Schöffenwahl

Bekanntmachung über die öffentliche Auflegung des der Vorschlagsliste

Wahl der Schöffinnen und Schöffen der Gemeinde Neuhausen ob Eck für die Amtszeit vom 01.01.2024 bis 31.12.2028 in den Schöffengerichten des Amtsgerichtes Tuttlingen und den Strafkammern des Landgerichts Rottweil

Der Gemeinderat hat in der Sitzung am 23.5.2023 den Beschluss über die Vorschlagsliste zu Wahl der Schöffinnen und Schöffen für das Landgericht Rottweil und das Amtsgericht Tuttlingen gefasst.

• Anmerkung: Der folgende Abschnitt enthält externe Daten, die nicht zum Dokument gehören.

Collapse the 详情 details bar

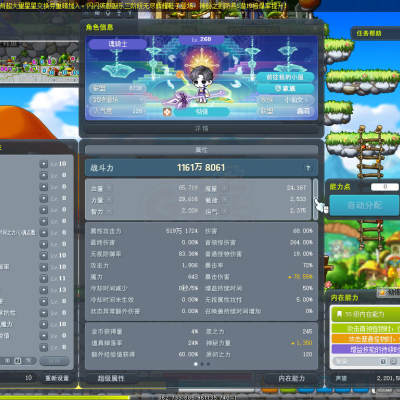tap(201, 129)
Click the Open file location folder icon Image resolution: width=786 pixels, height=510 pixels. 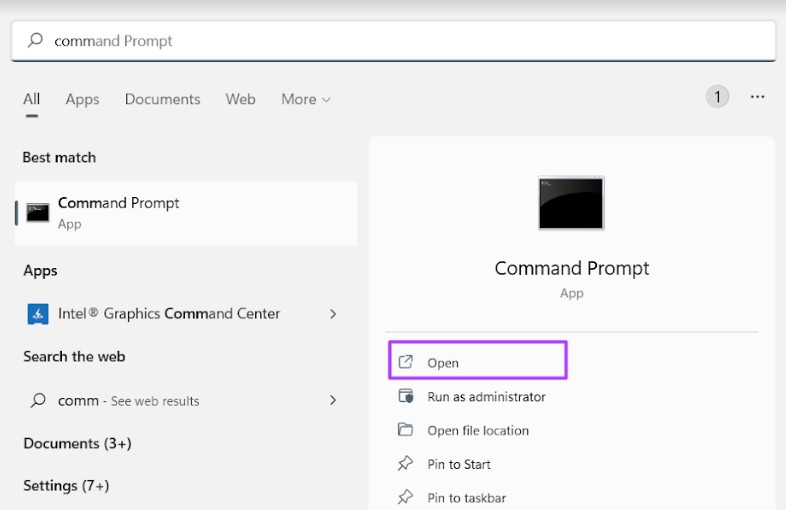click(x=406, y=430)
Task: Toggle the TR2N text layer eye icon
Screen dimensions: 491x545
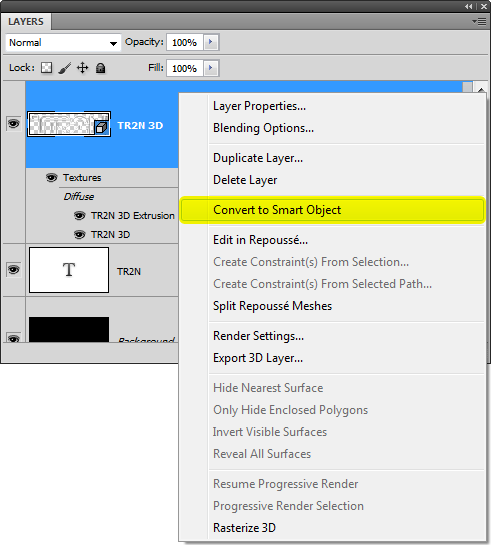Action: tap(14, 270)

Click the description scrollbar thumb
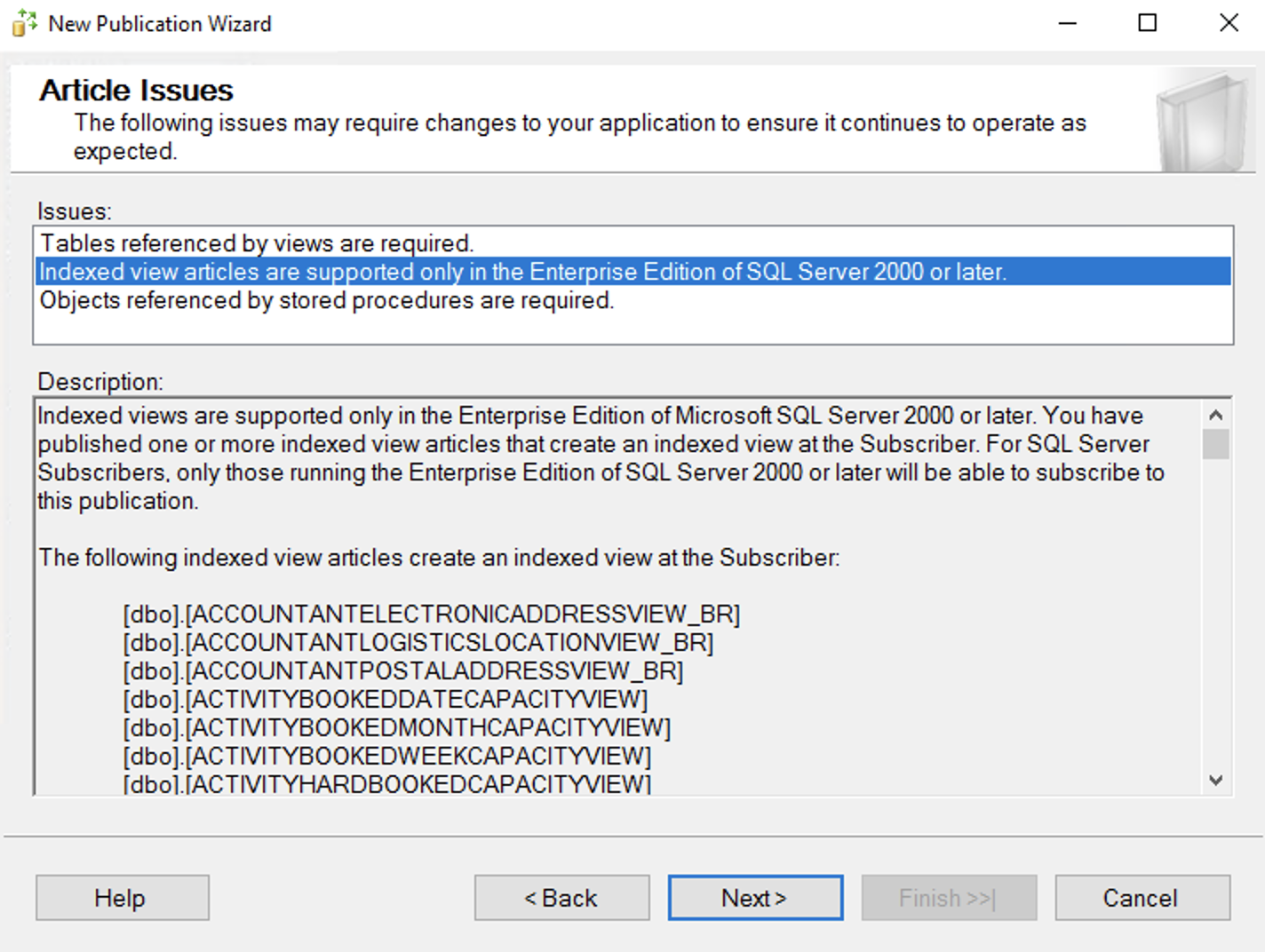1216,444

Die Listen liegen gemäß § 36 Abs. 3 Gerichtsverfassungsgesetz (GVG) in der Zeit von Montag, 05.06.2023 bis Dienstag, 13.06.2023 zu jedermanns Einsicht zu den üblichen Sprechzeiten im Ordnungsamt des Rathauses, Rathausplatz 1, 78579 Neuhausen ob Eck aus.

Gegen die Vorschlagsliste kann gemäß § 37 GVG binnen einer Woche nach Schluss der Auslegung schriftlich oder zu Protokoll Einspruch mit der Begründung erhoben werden, dass in die Listen Personen aufgenommen wurden, die nach §§ 33 und 34 GVG (siehe unten) nicht aufgenommen werden durften oder sollten.

 

Neuhausen ob Eck, 01.06.2023

Bürgermeisteramt

 

Auszug aus dem Gerichtsverfassungsgesetz (GVG)

  • 32 

Unfähig zu dem Amt eines Schöffen sind:

  1. Personen, die infolge Richterspruchs die Fähigkeit zur Bekleidung öffentlicher Ämter nicht besitzen oder wegen einer vorsätzlichen Tat zu einer Freiheitsstrafe von mehr als sechs Monaten verurteilt sind;
  2. Personen, gegen die ein Ermittlungsverfahren wegen einer Tat schwebt, die den Verlust der Fähigkeit zur Bekleidung öffentlicher Ämter zur Folge haben kann.
  3. (weggefallen)

 

  • 33 

Zu dem Amt eines Schöffen sollen nicht berufen werden:           

  1. Personen, die bei Beginn der Amtsperiode das fünfundzwanzigste Lebensjahr noch nicht vollendet haben würden;
  2. Personen, die das siebzigste Lebensjahr vollendet haben oder es bis zum Beginn der Amtsperiode vollenden würden;
  3. Personen, die zur Zeit der Aufstellung der Vorschlagsliste nicht in der Gemeinde wohnen;
  4. Personen, die aus gesundheitlichen Gründen für das Amt nicht geeignet sind;
  5. Personen, die mangels ausreichender Beherrschung der deutschen Sprache für das Amt nicht geeignet sind;
  6. Personen, die in Vermögensverfall geraten sind.

 

  • 34
  • Zu dem Amt eines Schöffen sollen ferner nicht berufen werden:
  1. der Bundespräsident;
  2. die Mitglieder der Bundesregierung oder einer Landesregierung;
  3. Beamte, die jederzeit einstweilig in den Warte- oder Ruhestand versetzt werden können;
  4. Richter und Beamte der Staatsanwaltschaft, Notare und Rechtsanwälte;
  5. gerichtliche Vollstreckungsbeamte, Polizeivollzugsbeamte, Bedienstete des Strafvollzugs sowie hauptamtliche Bewährungs- und Gerichtshelfer;
  6. Religionsdiener und Mitglieder solcher religiösen Vereinigungen, die satzungsgemäß zum gemeinsamen Leben verpflichtet sind.

(2) Die Landesgesetze können außer den vorbezeichneten Beamten höhere Verwaltungsbeamte bezeichnen, die zu dem Amt eines Schöffen nicht berufen werden sollen.